Not sitting on the sidelines
Buckeye engineers Natalie Amling, McKenzie Kennelly and Allison Cuba never intended to be entrepreneurs. But when presented with the opportunity to create Sitti—an online marketplace that connects families with vetted babysitters—they were all in.
As Sitti’s engineering team, the trio is developing a platform for care services that, unlike its competitors, is free to users. Sitti is funded by Drive Capital and began rolling out features in January to a limited number of families and sitters residing in a Columbus suburb.

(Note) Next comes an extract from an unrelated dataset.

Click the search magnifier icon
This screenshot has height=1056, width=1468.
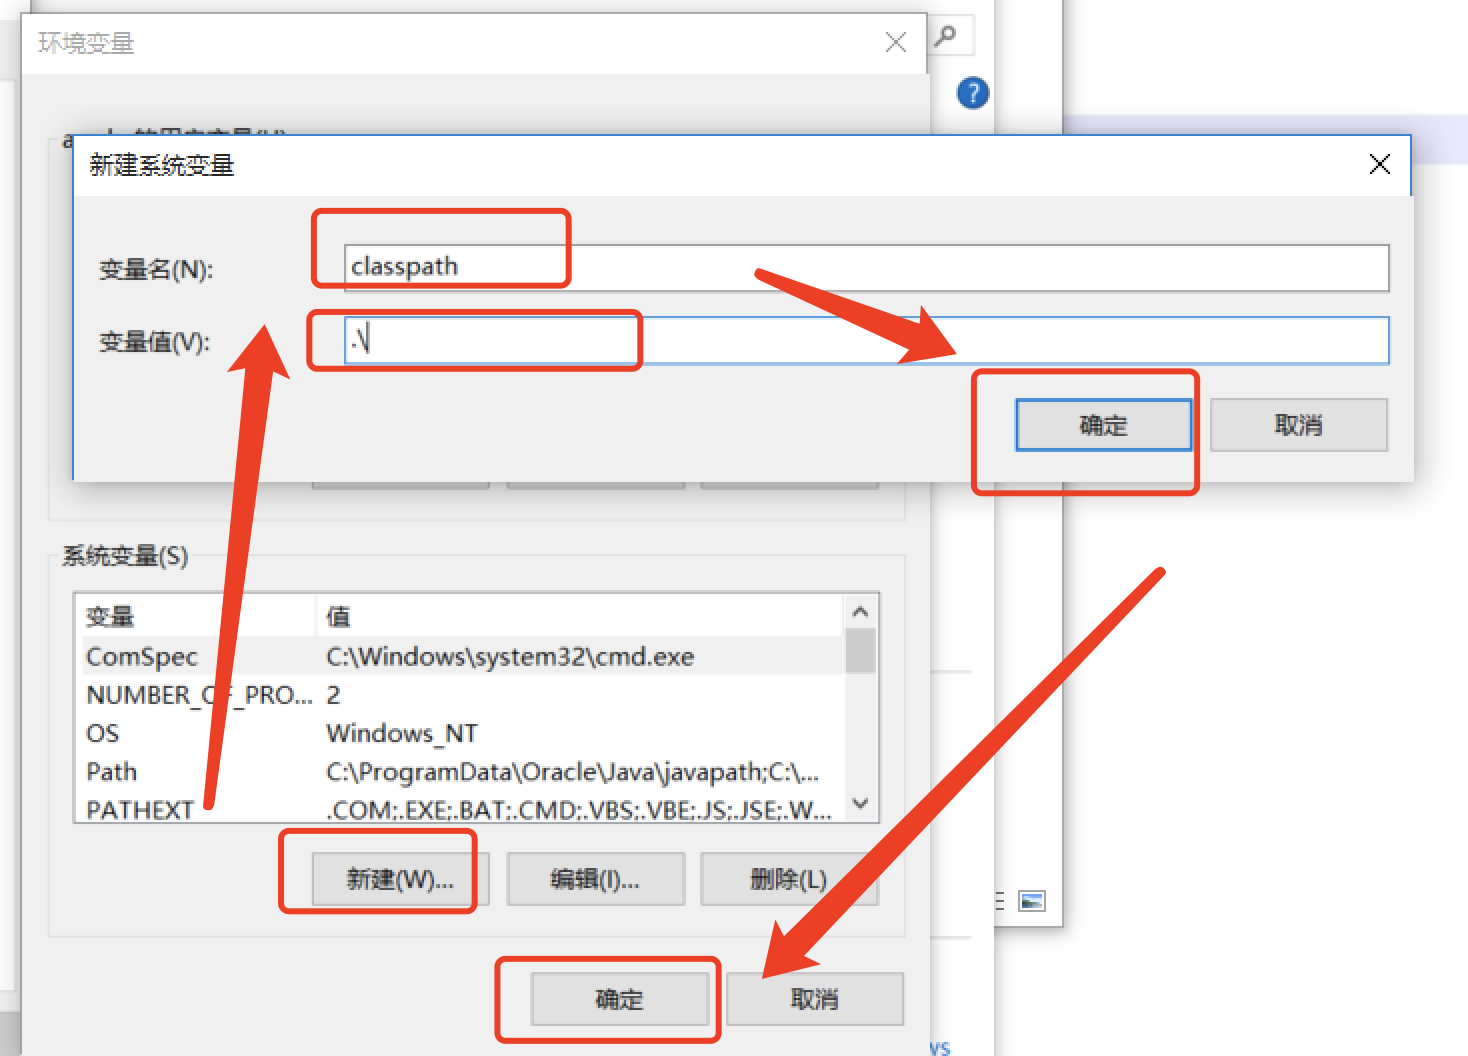pyautogui.click(x=944, y=35)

While building their product and startup during the COVID-19 crisis, these computer science and engineering majors are also expanding Sitti’s reach to provide free childcare to first responders.
“We spent a couple of weeks at the end of March watching all this stuff happen and realizing that we’re in a very different position than a lot of college students,” Amling said. “We have a platform to do something about it.”
The team raised $20,000 from donors, including a contribution from Sitti, to provide free babysitting to 40 central Ohio families.
“It’s been an amazing experience to help them out. We’ve gotten the most heart-warming feedback,” Amling shared. “But we did have to scale faster than we were ready to.”
While the original goal was to help first responders, their impact has gone even farther.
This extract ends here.